Orbital reflectometry of oxide heterostructures

The occupation of electronic orbitals on the surface and interface of oxide thin films and heterostructures is a key influence over their properties, including magnetism and superconductivity. A new spectroscopy technique now provides the first quantitative, spatially resolved data of orbital occupation in oxide structures. The occupation of d orbitals controls the magnitude and anisotropy of the inter-atomic electron transfer in transition-metal oxides and hence exerts a key influence on their chemical bonding and physical properties 1 . Atomic-scale modulations of the orbital occupation at surfaces and interfaces are believed to be responsible for massive variations of the magnetic and transport properties 2 , 3 , 4 , 5 , 6 , 7 , 8 , but could not thus far be probed in a quantitative manner 9 , 10 , 11 . Here we show that it is possible to derive quantitative, spatially resolved orbital polarization profiles from soft-X-ray reflectivity data, without resorting to model calculations.
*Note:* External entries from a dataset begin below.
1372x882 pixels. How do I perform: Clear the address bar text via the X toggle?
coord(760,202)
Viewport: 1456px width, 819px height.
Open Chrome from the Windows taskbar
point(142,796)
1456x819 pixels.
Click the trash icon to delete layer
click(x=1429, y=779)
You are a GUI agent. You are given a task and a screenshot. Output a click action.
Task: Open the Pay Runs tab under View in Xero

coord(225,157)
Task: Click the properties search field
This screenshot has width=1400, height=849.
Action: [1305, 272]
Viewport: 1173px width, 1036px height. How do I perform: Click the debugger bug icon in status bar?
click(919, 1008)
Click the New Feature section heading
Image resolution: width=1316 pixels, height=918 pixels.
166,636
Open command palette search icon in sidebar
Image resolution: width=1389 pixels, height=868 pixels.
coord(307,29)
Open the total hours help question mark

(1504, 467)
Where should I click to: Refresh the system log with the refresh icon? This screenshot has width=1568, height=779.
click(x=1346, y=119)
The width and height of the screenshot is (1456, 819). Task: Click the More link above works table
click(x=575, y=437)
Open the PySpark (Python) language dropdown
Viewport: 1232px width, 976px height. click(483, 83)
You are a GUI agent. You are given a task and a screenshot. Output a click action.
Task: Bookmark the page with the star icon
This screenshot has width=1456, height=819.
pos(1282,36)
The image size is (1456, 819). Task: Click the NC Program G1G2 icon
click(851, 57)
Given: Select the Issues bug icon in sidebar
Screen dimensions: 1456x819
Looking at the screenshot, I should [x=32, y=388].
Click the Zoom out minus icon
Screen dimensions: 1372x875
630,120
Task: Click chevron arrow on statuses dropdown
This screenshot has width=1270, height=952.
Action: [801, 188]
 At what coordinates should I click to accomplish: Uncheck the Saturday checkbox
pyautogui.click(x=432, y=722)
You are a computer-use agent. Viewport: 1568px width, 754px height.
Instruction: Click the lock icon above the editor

We demonstrate that the method is sensitive enough to resolve differences of ∼3% in the occupation of Ni e g orbitals in adjacent atomic layers of a LaNiO 3 –LaAlO 3 superlattice, in good agreement with ab initio electronic-structure calculations. The possibility to quantitatively correlate theory and experiment on the atomic scale opens up many new perspectives for orbital physics in transition-metal oxides.